# Who can you trust for accuracy...Zillow or Realtor.com?



## Colleen (Nov 26, 2021)

As many of you know, my husband and I planning a relocation in the Spring and even though it's early to start looking at homes for sale in the areas we're considering, we've been checking out information at Zillow and Realtor.com. I've Googled both and Zillow has been most favorable with accuracy on information given.

What I've found interesting, and an important factor for us, is property taxes in our target areas. For instance, yesterday I was looking at a listing on Zillow and it gave the property taxes as $303/month. I looked on Realtor.com just to compare, and it listed the property taxes as $539/month. That's a big discrepancy!

I realize that the best way to get accurate info is to contact a realtor but we're not ready yet. I'm just saying that it's not easy to look for a potential home when there's discrepancy's in the information listed. Anyone else relocating finding that not all information listed is correct?


----------



## palides2021 (Nov 26, 2021)

That's very astute of you to catch that discrepancy! I think you're doing the right thing by comparing the different sites!
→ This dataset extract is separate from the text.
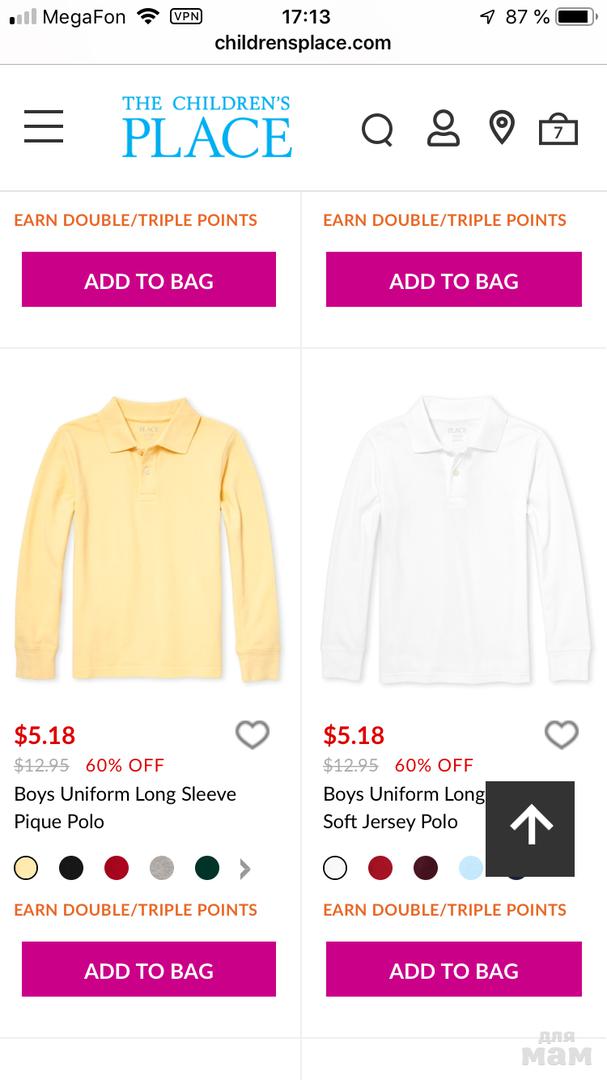Open the hamburger navigation menu
Viewport: 607px width, 1080px height.
point(44,127)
Good luck with your search!


----------



## Myquest55 (Nov 26, 2021)

We have watched real estate markets for years before we moved.  It is a GREAT idea to keep an eye on the market for any area you are considering.  (We did it for 2 years)  DO NOT rely on that monthly estimate!    Scroll down for the ACTUAL taxes paid last year.  It is public information so you can even call the Town Clerk to ask OR check with the listing agent if it is not part of the property description. 

City-Data.com is a great website for general area demographics of a town or city.


----------



## HoneyNut (Nov 26, 2021)

Colleen said:


> I've Googled both and Zillow has been most favorable with accuracy on information given.


I just tried googling my house on both platforms, and they both had correct tax info, but the estimated value on zillow was a lot higher than on realtor.com, and I think the realtor.com value is probably more realistic.  I liked that realtor.com had the flood risk for the property and the surrounding area.  It said minimal risk to the property but moderate risk to the road, and that is exactly correct according to my experience when we had a flood a few years ago, my house was fine but the local road was impassible (to little car like mine) for a month and the big highway was closed for 4 months for repairs.


----------



## Myquest55 (Nov 26, 2021)

Good info, HoneyNut - I am pretty sure the "estimates" given by Zillow, Realtor and Trulia are simply per-square-foot dollar average from other properties in the area that have closed, NOT professional "comps".  A licensed Realtor will give a better value estimate depending on the condition and upgrades of the property in their market.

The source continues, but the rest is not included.